Collected data entries
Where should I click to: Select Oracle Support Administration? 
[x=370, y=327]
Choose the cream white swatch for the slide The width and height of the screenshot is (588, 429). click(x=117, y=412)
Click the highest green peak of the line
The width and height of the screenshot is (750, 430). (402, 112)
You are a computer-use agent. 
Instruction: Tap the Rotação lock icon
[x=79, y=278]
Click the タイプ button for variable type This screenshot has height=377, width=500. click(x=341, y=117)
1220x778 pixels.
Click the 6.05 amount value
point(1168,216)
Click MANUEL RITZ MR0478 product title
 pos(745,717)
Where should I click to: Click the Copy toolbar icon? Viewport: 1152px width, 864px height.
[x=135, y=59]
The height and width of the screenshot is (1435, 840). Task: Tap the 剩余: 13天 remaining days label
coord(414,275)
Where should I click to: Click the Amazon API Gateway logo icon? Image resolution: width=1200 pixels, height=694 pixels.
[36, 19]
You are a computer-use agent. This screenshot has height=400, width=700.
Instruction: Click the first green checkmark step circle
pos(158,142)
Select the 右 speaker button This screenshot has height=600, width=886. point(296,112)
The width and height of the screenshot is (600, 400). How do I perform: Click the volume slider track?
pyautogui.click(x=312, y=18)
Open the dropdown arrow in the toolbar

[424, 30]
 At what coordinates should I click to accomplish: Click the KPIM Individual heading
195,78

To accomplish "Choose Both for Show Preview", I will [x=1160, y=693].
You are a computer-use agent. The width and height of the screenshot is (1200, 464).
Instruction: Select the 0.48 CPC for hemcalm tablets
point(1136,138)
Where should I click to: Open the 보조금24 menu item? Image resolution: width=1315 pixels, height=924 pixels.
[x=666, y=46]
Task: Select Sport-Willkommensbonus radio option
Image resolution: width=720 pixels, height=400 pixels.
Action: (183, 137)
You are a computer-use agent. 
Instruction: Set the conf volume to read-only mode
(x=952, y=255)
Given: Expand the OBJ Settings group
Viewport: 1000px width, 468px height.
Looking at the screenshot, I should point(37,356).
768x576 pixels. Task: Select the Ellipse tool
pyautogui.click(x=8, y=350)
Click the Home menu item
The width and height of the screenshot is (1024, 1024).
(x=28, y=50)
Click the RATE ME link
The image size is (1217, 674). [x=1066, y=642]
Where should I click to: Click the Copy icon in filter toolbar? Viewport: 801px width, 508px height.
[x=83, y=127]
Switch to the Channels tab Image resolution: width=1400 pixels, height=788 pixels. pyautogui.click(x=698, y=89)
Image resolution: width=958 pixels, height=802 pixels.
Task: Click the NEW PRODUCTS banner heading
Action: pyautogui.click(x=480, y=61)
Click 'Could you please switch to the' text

### What needs to be done
Nothing in the records above may be left out when you repeat them exactly.

### Completed task
Where should I click to: Select Oracle Support Administration? 
[x=370, y=327]
Choose the cream white swatch for the slide The width and height of the screenshot is (588, 429). click(x=117, y=412)
Click the highest green peak of the line
The width and height of the screenshot is (750, 430). (402, 112)
You are a computer-use agent. 
Instruction: Tap the Rotação lock icon
[x=79, y=278]
Click the タイプ button for variable type This screenshot has height=377, width=500. click(x=341, y=117)
1220x778 pixels.
Click the 6.05 amount value
point(1168,216)
Click MANUEL RITZ MR0478 product title
 pos(745,717)
Where should I click to: Click the Copy toolbar icon? Viewport: 1152px width, 864px height.
[x=135, y=59]
The height and width of the screenshot is (1435, 840). Task: Tap the 剩余: 13天 remaining days label
coord(414,275)
Where should I click to: Click the Amazon API Gateway logo icon? Image resolution: width=1200 pixels, height=694 pixels.
[36, 19]
You are a computer-use agent. This screenshot has height=400, width=700.
Instruction: Click the first green checkmark step circle
pos(158,142)
Select the 右 speaker button This screenshot has height=600, width=886. point(296,112)
The width and height of the screenshot is (600, 400). How do I perform: Click the volume slider track?
pyautogui.click(x=312, y=18)
Open the dropdown arrow in the toolbar

[424, 30]
 At what coordinates should I click to accomplish: Click the KPIM Individual heading
195,78

To accomplish "Choose Both for Show Preview", I will [x=1160, y=693].
You are a computer-use agent. The width and height of the screenshot is (1200, 464).
Instruction: Select the 0.48 CPC for hemcalm tablets
point(1136,138)
Where should I click to: Open the 보조금24 menu item? Image resolution: width=1315 pixels, height=924 pixels.
[x=666, y=46]
Task: Select Sport-Willkommensbonus radio option
Image resolution: width=720 pixels, height=400 pixels.
Action: (183, 137)
You are a computer-use agent. 
Instruction: Set the conf volume to read-only mode
(x=952, y=255)
Given: Expand the OBJ Settings group
Viewport: 1000px width, 468px height.
Looking at the screenshot, I should point(37,356).
768x576 pixels. Task: Select the Ellipse tool
pyautogui.click(x=8, y=350)
Click the Home menu item
The width and height of the screenshot is (1024, 1024).
(x=28, y=50)
Click the RATE ME link
The image size is (1217, 674). [x=1066, y=642]
Where should I click to: Click the Copy icon in filter toolbar? Viewport: 801px width, 508px height.
[x=83, y=127]
Switch to the Channels tab Image resolution: width=1400 pixels, height=788 pixels. pyautogui.click(x=698, y=89)
Image resolution: width=958 pixels, height=802 pixels.
Task: Click the NEW PRODUCTS banner heading
Action: pyautogui.click(x=480, y=61)
Click 'Could you please switch to the' text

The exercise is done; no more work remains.